▶ [EXTRACT PROVIDED]:
16. July 2021
ID15B at ESRF for High-Pressure Experiments
A 10-minute read
The ID15B beamline at the European Synchrotron Radiation Facility (ESRF) was built four years ago, replacing its predecessor ID09A, in order to enable investigations of materials under extreme conditions. Although “extreme conditions” is a term that usually relates to studying minerals deep in the Earth’s mantle, the ID15B goes beyond that and offers its services to researchers who are working in various fields, such as fundamental physics, energy materials, catalysts, or chemistry. As this broad range of materials warrants different analytical techniques, the ID15B utilizes single-crystal X-ray diffraction, powder X-ray diffraction, and diffuse scattering over a range of pressures and temperatures.
After the ESRF-EBS upgrade, the beamline’s flux became approximately 15 times higher, and it started its operations in August 2020. The last step in the upgrade process was to commission a new detector. Installed in December 2020, the beamline’s EIGER2 X CdTe detector has already executed a number of tests and user experiments.
We sat down with Dr. Michael Hanfland, a scientist at the ID15B, and talked about the beamline and high-pressure experiments.
Fast integration of a fast detector: the EIGER2 X CdTe 9M detector arrived at the ESRF in mid October, and it was put in use already in January 2021. Picture courtesy of Davide Comboni.
DECTRIS: The ID15B is mostly focused on high-pressure experiments. How did the experiments change after the ESRF-EBS upgrade?

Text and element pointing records
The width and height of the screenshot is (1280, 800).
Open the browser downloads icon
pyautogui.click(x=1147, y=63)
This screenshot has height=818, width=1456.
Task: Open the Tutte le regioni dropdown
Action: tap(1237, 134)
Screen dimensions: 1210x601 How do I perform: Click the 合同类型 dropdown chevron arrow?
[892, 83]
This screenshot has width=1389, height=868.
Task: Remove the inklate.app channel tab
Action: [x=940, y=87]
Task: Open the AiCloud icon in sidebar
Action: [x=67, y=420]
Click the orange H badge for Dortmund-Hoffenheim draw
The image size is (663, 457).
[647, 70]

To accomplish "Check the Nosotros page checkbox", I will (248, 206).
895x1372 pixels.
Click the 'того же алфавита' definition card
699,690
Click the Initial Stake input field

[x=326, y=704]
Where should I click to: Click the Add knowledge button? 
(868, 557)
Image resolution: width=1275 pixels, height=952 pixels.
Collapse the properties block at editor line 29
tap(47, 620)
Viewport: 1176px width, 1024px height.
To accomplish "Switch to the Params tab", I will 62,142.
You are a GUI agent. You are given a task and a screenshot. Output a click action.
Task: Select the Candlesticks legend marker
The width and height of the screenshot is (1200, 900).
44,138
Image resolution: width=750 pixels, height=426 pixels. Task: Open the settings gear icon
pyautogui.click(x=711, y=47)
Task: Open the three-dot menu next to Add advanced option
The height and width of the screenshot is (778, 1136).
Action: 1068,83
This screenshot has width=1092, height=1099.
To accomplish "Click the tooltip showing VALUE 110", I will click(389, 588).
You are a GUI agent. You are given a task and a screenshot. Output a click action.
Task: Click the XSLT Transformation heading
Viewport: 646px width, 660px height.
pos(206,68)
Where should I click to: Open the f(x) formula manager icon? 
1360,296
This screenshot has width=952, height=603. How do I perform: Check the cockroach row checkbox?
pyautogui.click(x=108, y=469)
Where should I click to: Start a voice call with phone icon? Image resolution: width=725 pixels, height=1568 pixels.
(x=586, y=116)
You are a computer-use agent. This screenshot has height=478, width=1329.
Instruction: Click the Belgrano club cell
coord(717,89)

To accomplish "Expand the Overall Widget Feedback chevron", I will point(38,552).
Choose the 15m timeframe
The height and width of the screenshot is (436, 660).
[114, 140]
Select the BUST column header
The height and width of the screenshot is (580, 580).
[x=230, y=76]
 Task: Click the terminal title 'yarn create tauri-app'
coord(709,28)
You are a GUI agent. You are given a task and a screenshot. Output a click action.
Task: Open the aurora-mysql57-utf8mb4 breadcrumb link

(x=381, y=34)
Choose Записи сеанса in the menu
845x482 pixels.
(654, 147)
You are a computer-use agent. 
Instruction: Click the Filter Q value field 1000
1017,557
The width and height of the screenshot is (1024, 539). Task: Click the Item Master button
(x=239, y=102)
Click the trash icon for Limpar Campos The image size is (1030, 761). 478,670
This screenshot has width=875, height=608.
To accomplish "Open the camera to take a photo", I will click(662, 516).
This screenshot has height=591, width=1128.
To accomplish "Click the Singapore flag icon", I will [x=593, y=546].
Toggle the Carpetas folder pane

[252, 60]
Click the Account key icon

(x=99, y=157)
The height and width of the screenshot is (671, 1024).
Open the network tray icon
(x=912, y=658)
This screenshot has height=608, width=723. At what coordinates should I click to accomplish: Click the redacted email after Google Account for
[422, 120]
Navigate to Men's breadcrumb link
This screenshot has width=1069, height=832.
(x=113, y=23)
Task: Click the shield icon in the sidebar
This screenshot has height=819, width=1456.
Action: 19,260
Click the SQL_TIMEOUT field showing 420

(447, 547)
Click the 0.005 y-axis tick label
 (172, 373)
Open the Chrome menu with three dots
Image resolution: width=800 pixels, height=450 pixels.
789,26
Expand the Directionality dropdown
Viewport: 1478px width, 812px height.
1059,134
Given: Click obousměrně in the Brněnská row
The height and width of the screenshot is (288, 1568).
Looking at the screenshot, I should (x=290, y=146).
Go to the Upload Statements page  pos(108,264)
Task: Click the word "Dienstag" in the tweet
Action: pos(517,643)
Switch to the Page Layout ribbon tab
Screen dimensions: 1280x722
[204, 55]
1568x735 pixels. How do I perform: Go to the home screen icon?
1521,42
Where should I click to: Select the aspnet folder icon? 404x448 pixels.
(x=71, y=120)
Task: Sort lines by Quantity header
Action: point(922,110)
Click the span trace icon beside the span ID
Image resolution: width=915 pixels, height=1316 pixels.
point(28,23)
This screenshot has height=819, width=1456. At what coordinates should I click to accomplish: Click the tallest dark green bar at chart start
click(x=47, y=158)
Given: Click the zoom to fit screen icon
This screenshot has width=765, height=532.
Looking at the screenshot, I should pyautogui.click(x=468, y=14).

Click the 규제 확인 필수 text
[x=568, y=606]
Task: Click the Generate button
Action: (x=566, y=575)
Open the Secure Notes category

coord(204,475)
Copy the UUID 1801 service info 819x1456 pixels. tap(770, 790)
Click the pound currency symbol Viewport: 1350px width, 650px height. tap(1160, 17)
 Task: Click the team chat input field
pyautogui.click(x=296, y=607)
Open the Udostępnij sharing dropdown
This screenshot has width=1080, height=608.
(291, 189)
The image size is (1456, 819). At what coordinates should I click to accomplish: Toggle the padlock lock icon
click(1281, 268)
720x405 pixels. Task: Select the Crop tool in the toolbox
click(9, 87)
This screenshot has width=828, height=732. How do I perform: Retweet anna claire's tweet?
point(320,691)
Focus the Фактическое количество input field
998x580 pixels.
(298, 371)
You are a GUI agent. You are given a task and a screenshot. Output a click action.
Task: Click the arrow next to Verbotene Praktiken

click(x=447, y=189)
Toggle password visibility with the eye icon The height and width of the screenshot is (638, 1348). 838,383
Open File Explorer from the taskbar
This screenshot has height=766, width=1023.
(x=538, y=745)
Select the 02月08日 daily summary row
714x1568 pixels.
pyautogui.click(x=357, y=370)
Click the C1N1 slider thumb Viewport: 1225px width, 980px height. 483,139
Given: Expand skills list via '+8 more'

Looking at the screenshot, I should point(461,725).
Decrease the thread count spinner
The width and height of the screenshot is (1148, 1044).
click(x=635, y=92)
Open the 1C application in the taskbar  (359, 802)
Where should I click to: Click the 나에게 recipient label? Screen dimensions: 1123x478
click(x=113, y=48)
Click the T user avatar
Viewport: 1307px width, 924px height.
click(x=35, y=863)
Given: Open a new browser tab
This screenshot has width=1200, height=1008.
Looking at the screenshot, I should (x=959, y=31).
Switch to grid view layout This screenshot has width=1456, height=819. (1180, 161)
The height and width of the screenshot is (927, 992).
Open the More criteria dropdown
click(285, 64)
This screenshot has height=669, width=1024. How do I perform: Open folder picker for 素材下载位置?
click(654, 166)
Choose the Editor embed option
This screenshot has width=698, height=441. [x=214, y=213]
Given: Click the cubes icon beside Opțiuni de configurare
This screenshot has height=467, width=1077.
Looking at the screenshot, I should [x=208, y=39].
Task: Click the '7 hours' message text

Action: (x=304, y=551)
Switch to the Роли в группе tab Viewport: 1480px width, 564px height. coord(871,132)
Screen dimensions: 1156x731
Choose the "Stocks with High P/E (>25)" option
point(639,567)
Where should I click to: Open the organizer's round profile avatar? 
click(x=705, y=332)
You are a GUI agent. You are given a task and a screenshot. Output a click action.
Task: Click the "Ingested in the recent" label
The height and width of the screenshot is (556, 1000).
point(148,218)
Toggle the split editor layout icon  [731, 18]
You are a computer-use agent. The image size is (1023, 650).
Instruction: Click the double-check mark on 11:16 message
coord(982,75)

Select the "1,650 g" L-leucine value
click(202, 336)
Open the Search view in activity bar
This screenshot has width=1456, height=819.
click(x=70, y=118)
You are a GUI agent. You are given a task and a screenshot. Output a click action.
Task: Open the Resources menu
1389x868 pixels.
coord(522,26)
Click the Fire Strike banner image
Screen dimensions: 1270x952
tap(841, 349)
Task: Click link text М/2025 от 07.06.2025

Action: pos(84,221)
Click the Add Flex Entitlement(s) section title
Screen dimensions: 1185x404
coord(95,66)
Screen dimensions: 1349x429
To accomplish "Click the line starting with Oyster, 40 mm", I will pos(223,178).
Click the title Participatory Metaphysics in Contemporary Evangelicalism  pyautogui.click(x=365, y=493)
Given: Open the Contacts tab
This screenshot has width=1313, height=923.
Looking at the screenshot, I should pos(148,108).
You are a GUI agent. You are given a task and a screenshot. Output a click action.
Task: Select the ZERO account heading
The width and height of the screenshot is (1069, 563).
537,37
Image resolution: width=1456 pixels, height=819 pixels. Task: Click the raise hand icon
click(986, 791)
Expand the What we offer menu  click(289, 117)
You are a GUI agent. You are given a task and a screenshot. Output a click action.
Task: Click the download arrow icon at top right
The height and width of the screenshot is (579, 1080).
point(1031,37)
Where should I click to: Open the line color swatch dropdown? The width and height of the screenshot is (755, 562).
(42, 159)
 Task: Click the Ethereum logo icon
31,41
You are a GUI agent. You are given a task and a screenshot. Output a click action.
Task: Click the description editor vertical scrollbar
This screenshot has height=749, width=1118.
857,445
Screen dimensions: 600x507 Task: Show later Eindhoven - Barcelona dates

▶ [PROBLEM TO SOLVE]: Using the ID15B beamline article, state whether each statement agrees with it, answering yes or no and quoting the deciding words: (a) ID15B replaced an earlier beamline called ID09A. (b) The ESRF-EBS upgrade raised the beamline's flux by roughly a factor of ten. (c) The EIGER2 X CdTe detector was installed in December 2020.

▶ [IN RESPONSE]:
(a) Yes: "replacing its predecessor ID09A"
(b) No: "the beamline’s flux became approximately 15 times higher"
(c) Yes: "Installed in December 2020, the beamline’s EIGER2 X CdTe detector"